Unfortunately for the general population, it is already happening.

It is not as though warning bells have not been ringing for years:

Books such as Marc Lappe’s When Antibiotics Fail were met when first published in the mid-1980s with glowing reviews in the major medical and lay press, yet nothing appears to have been done to stem the tide of misuse and overuse of antibiotics by doctors.

Geoffrey Cannon’s major book Superbug, diligently researched and referenced, first appeared in 1995 and was reviewed in the popular press with words such as ‘It delivers a message that will haunt the average pill-swallower for life’ (Daily Express) and was welcomed by leading microbiologists. It does not (as yet) seem to have made much impact on medical prescribing habits of antibiotics, despite showing clearly just how serious the crisis is.

According to the British Medical Association’s New Guide to Medicines and Drugs (1995), one prescription out of six is for antibiotics, and it is estimated by researchers such as Lappe that most of these are inappropriate and/or excessive, producing the perfect situation to encourage increased resistance.

Lappe discusses the frightening degree of resistance to antibiotics of Neisseria gonorrhoea, the organism responsible for gonorrhea, and makes the point that between 1986 and 1988 there was a 60 percent increase in resistance to penicillin, and that to cover this change tetracycline was introduced. This, too, quickly produced resistant strains, leading to the introduction of spectinomycin, which by 1988 had resulted in the first resistant strains (to it) being discovered. As a further twist in this never-ending game of catch-up, some hospital groups now use ever more powerful and expensive anti-gonorrhea cephalosporin antibiotics, such as ceftriaxone.

As Lappe sees it,

This ‘new’ (and expensive) therapeutic fix to a social problem may yet meet a similar fate. Unless antibiotic uses are coupled with sound health education about the hygienic measures needed to control the epidemic, no success in abating this epidemic is likely. Just such success has been charted in the gay community, where the widespread practice of ‘safe sex’ has led to an abatement of both AIDS and gonorrhoea in California.

This important insight of Lappe’s needs emphasis:

Unless causes are dealt with, antibiotics will fail in the long run – even if they are used sensibly.

If problems emerge from a lack of hygiene, then the ‘cure’ lies in better hygiene.

If causes lie in poor nutrition, then ‘cure’ lies in better nutrition.

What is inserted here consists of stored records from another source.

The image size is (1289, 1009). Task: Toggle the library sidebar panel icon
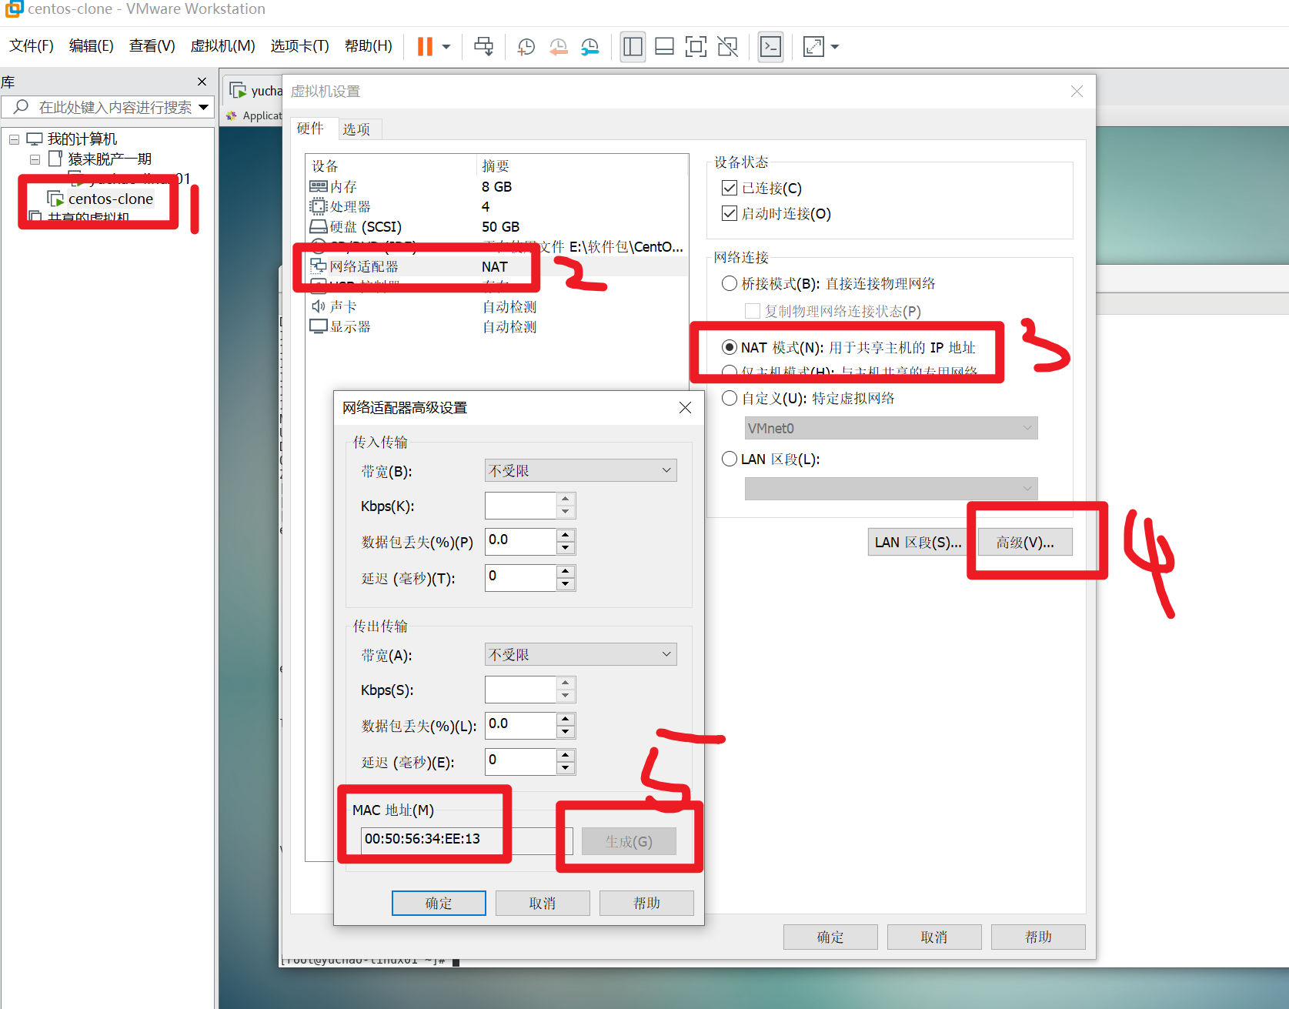coord(633,47)
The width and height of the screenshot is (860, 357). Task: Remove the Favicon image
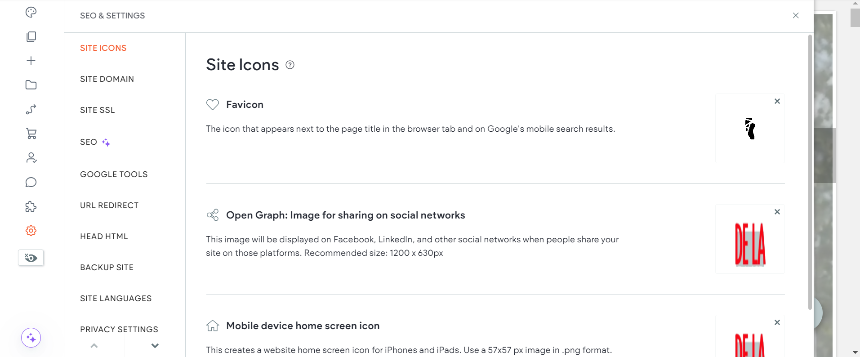coord(777,101)
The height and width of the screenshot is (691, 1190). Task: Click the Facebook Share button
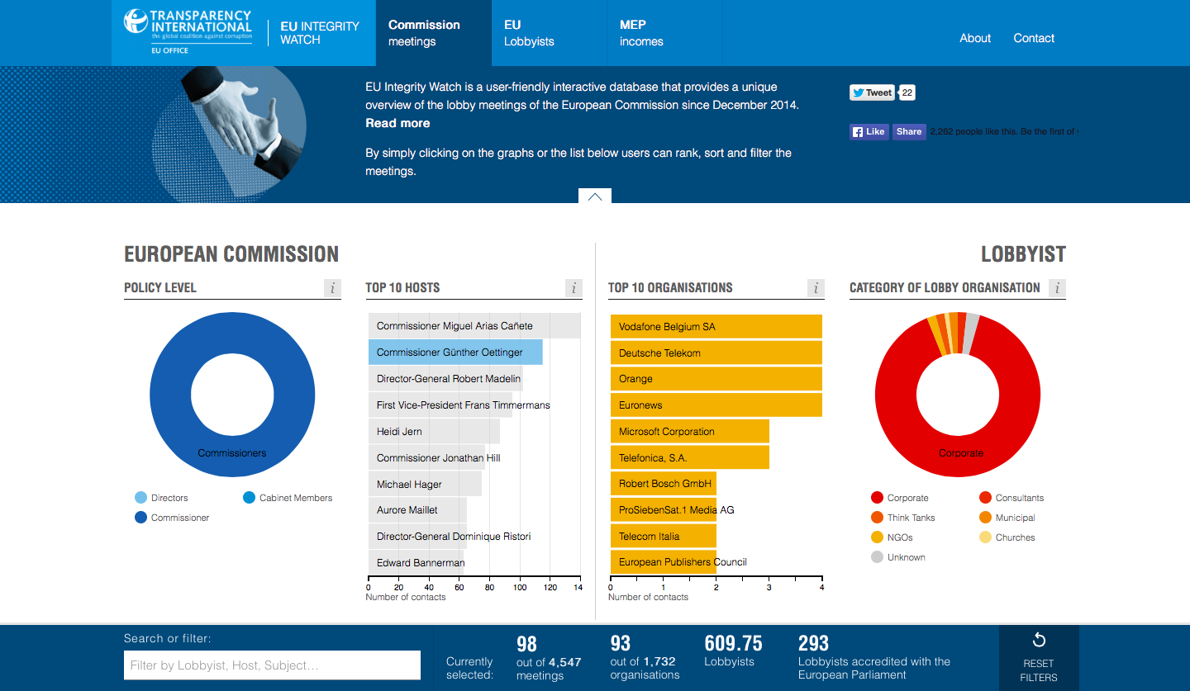(909, 131)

If causes lie in poverty and social problems, then political and social action is needed – not the pumping of ever more antibiotics (or whatever) into the already sick population, an approach which simply masks the symptoms, ignores the causes and sets the scene for the infection explosion many now anticipate.

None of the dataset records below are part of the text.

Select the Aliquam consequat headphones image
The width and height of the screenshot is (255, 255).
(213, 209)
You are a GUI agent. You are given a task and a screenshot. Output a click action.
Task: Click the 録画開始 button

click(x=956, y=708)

In the short term it makes sense to use antibiotics to save lives. But the antibiotics must be used sensibly, cautiously, appropriately and not haphazardly and excessively, as they are now.

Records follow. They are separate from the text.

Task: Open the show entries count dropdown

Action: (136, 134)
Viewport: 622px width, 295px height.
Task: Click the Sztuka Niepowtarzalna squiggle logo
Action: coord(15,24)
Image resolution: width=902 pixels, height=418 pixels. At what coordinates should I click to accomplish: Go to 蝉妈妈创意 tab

Even when used correctly and appropriately (and remember, please, that Professors French and Phillips – quoted earlier in this chapter – believe that over 70 percent of antibiotics are ‘wrongly’ prescribed), serious long-term changes occur in our internal ecology when most antibiotics are taken, involving the friendly bacteria which keep us alive. This makes antibiotic use a potential health hazard even when prescribed and taken correctly and appropriately.

In the long term, underlying causes of ill-health have to be addressed both on a large scale by health authorities and government, and on an individual level by an acceptance of responsibility – by a recognition that each of us has the power to decide whether to maintain hygienic habits in our lives. Each of us can, if we wish, undertake to incorporate health-enhancing practices, rather than disease-causing ones, into our daily lives.